Un million : c’est le nombre de décès provoqués chaque année dans le monde par des bactéries devenues résistantes aux antibiotiques, selon le Dr Silvia Bertagnolio, responsable de la surveillance de la résistance aux antimicrobiens à l’Organisation mondiale de la santé (OMS). L’antibiorésistance est, en effet, devenue un problème de santé publique majeur au cours des dernières décennies, comme le souligne l’OMS dans son rapport annuel publié le 13 octobre dernier.
Face à ce fléau, la phagothérapie représente une piste très intéressante mais qui n’est pourtant pas récente ! Pascale Cossart rappelle dans son ouvrage Virus contre bactéries – Une solution pour vaincre l’antibiorésistance (Ed. Odile Jacob) que c’est à Félix d’Hérelle, un biologiste français, que l’on doit la découverte des bactériophages en 1917. « Stagiaire à l’Institut Pasteur, il s’était intéressé à ce qui se trouvait dans les selles des malades. Il avait constaté que, quand les infections étaient sur le point d’être guéries, des bactériophages y faisaient leur apparition. D’où l’idée de les utiliser en thérapie ce qui fut fait avec succès. Mais la phagothérapie a ensuite été progressivement abandonnée avec l’essor des antibiotiques, jugés plus faciles à utiliser car ayant un spectre d’activité plus large, et pouvant être facilement stockés », explique la secrétaire perpétuelle honoraire de l’Académie des sciences, professeure émérite à l’Institut Pasteur et spécialiste des micro-organismes.
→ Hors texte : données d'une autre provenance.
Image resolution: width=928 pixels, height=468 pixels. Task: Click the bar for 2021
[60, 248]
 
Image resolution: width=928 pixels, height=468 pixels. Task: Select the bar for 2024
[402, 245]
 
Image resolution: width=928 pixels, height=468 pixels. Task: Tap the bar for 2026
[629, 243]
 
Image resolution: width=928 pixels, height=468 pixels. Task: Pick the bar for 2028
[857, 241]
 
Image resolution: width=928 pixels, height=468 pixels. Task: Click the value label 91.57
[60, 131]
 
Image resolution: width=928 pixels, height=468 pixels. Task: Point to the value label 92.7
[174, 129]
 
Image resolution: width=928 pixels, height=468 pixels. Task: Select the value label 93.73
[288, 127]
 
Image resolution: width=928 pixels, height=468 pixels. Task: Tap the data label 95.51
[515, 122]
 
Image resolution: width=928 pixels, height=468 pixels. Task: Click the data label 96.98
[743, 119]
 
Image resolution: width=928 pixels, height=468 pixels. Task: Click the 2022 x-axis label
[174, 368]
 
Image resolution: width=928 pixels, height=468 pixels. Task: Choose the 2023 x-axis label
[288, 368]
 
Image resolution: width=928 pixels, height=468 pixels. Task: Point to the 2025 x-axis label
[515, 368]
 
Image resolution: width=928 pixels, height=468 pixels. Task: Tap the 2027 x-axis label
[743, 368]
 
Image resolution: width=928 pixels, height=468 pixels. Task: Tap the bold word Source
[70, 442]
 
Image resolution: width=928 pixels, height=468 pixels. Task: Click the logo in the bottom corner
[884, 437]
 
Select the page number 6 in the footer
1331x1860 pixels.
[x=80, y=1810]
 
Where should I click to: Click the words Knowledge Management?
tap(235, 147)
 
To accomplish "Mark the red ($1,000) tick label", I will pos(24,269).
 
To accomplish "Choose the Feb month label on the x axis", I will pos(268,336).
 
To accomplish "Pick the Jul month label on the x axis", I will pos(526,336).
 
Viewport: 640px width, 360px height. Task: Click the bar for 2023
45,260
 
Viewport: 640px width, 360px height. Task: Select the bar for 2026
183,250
Aussi appelés phages, les bactériophages sont des virus qui détruisent les bactéries mais pas les cellules humaines, animales ou végétales. « Ils sont présents partout dans notre environnement et notamment dans les milieux riches en bactéries, comme le sol, l’océan et aussi les eaux d’épuration », explique Pascale Cossart. Leur mécanisme d’action est simple. « Ils se posent sur une bactérie et injectent leur matériel génétique. Les bactéries permettent alors la synthèse des ARNs et protéines de phages, menant à la production de centaines de phages qui provoquent l’éclatement de la bactérie et l’infection d’autres bactéries », note la spécialiste. Ils peuvent être administrés par voie orale, intraveineuse ou directement sur une plaie.
Freins administratifs et frilosité
Très efficaces contre les bactéries, les bactériophages ont cependant encore une mauvaise réputation, en raison notamment de l’absence d’études randomisées, mais ils connaissent un retour en grâce ces dernières années. Actuellement, les pays utilisant les phages comme médicaments sont la Géorgie, la Russie et la Pologne, pays chez lesquels il existe des solutions de phages prêtes à l’emploi vendues sans ordonnance dans les pharmacies et en ligne. « En Belgique, les équipes de l’Hôpital militaire Reine Astrid à Bruxelles les utilisent aussi depuis une vingtaine d’années. En France, les Hospices Civils de Lyon ont développé le projet baptisé PHAG-ONE pour accélérer la production et l’utilisation de phages thérapeutiques. Mais il y a encore de nombreux freins à leur développement dans notre pays », explique Pascale Cossart.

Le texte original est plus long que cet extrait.